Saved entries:
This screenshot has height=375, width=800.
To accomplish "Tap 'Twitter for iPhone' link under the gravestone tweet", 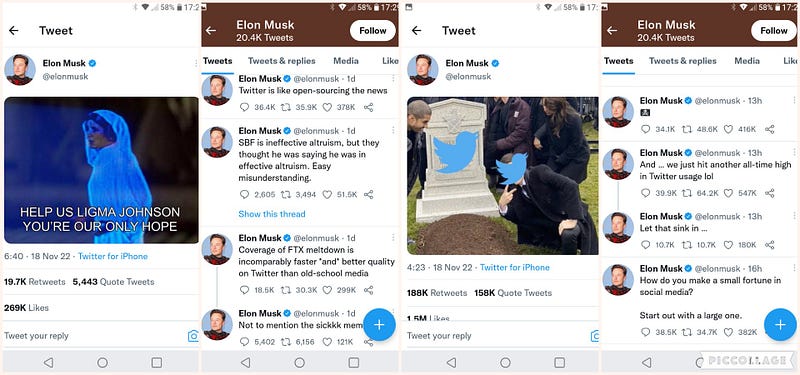I will coord(515,267).

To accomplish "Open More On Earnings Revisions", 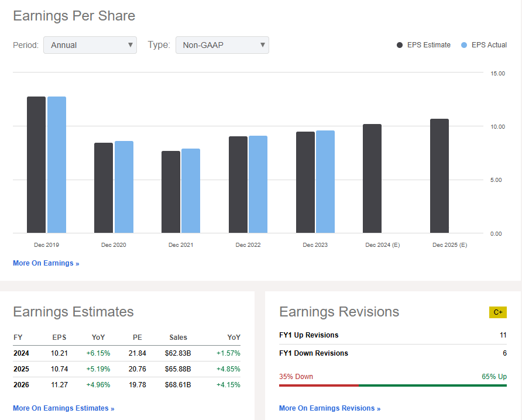I will tap(329, 408).

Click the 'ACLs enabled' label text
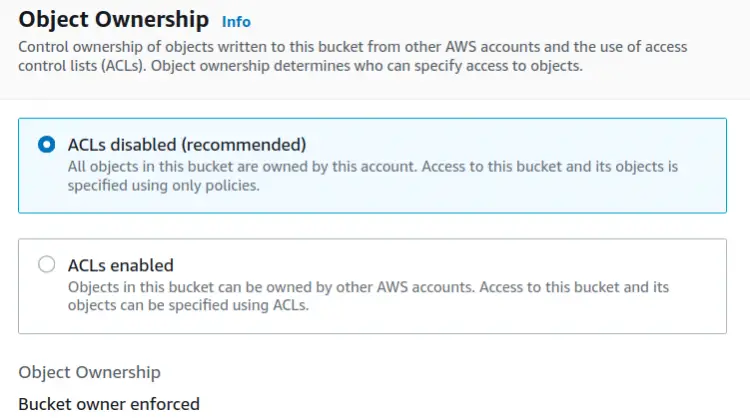click(120, 265)
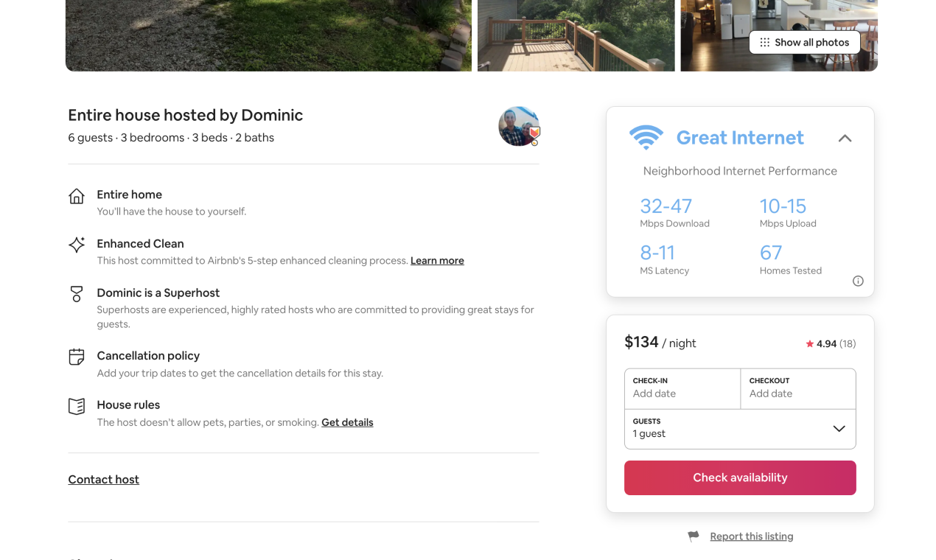
Task: Click the House rules book icon
Action: [77, 406]
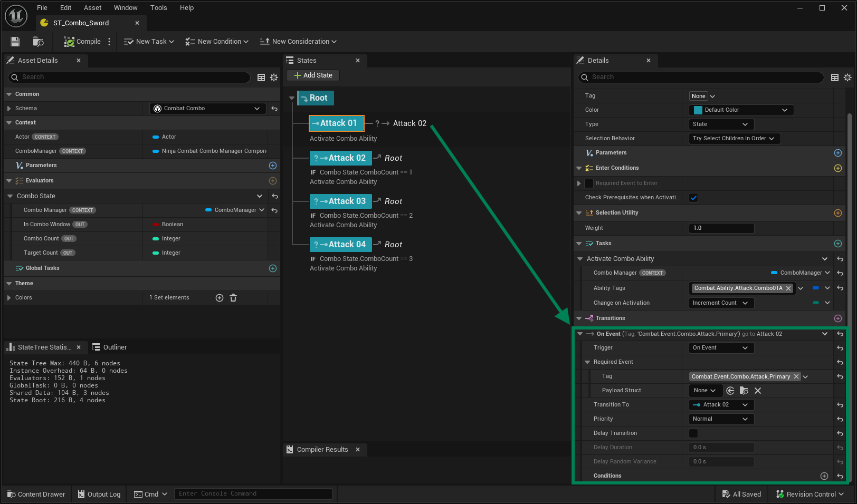
Task: Add a new transition with Transitions plus icon
Action: click(x=837, y=318)
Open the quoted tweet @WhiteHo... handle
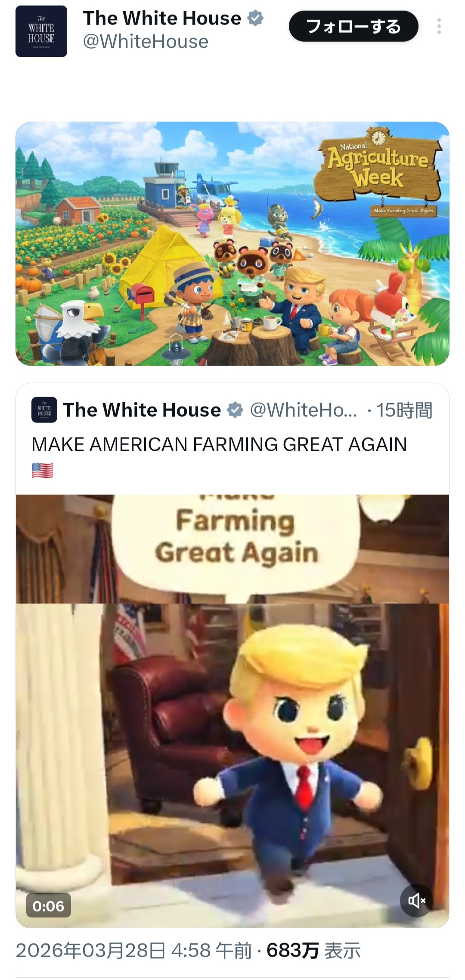Screen dimensions: 465x980 304,410
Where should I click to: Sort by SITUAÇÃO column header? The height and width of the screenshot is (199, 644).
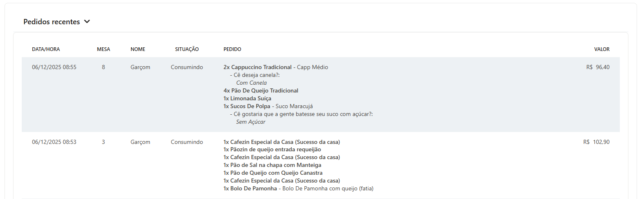[187, 49]
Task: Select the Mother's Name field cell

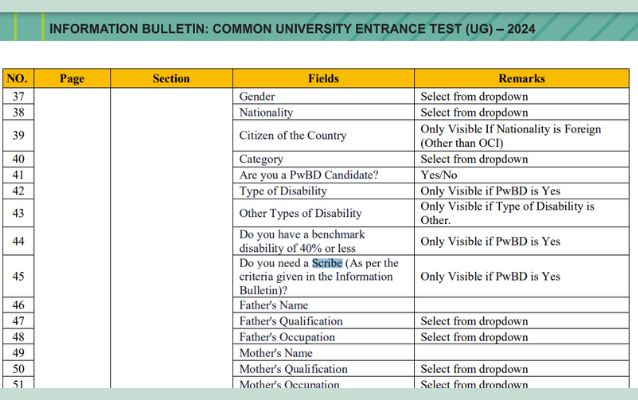Action: (276, 353)
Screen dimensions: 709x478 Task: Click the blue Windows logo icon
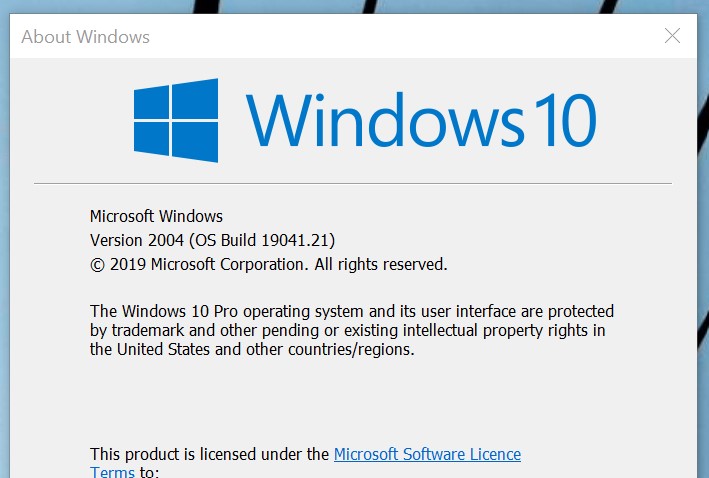[x=176, y=122]
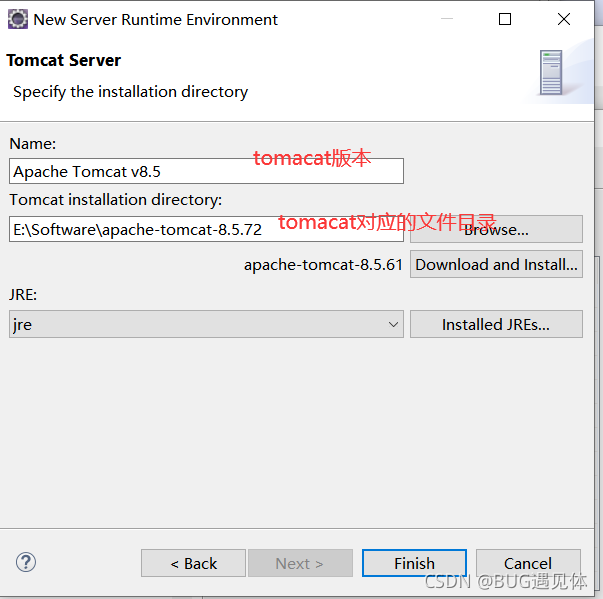Screen dimensions: 603x599
Task: Click the Specify the installation directory text
Action: [x=130, y=91]
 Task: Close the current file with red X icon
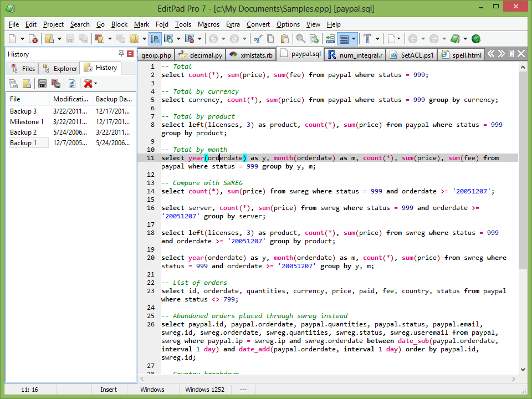click(32, 39)
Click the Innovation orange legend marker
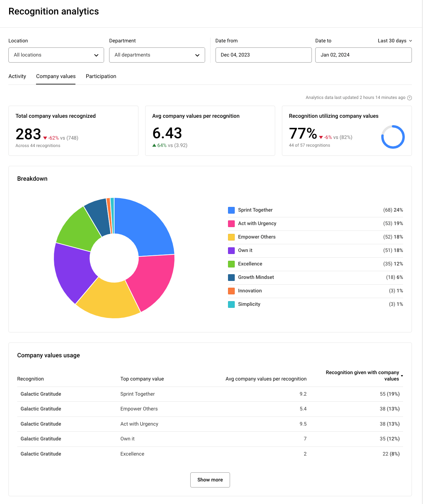The image size is (423, 504). click(x=231, y=291)
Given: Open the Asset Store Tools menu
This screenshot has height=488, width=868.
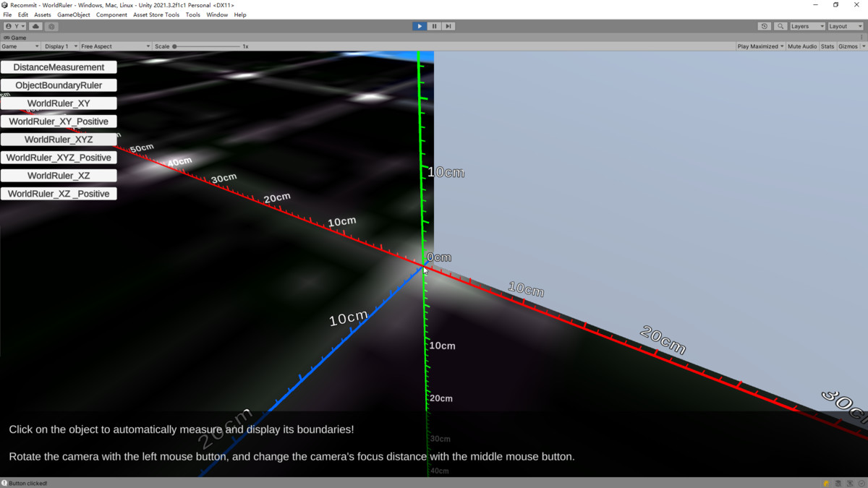Looking at the screenshot, I should coord(156,14).
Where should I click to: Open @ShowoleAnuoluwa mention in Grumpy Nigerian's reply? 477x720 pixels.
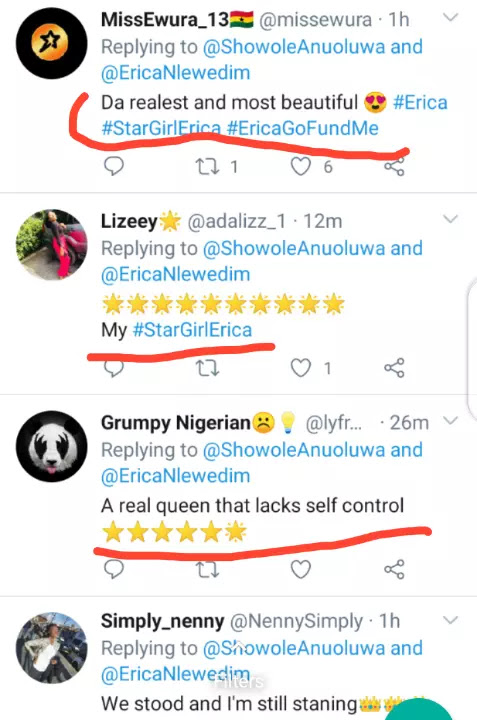tap(293, 450)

WHAT IS REQUIRED: The reply should hold exactly the lines above, starting at the line with "Task: Close the current file with red X icon" and ending at the line with "Given: Open the Asset Store Tools menu", and no pictures.

RESULT:
 Task: Close the current file with red X icon
click(32, 39)
Click the Innovation orange legend marker
The image size is (423, 504). click(x=231, y=291)
Given: Open the Asset Store Tools menu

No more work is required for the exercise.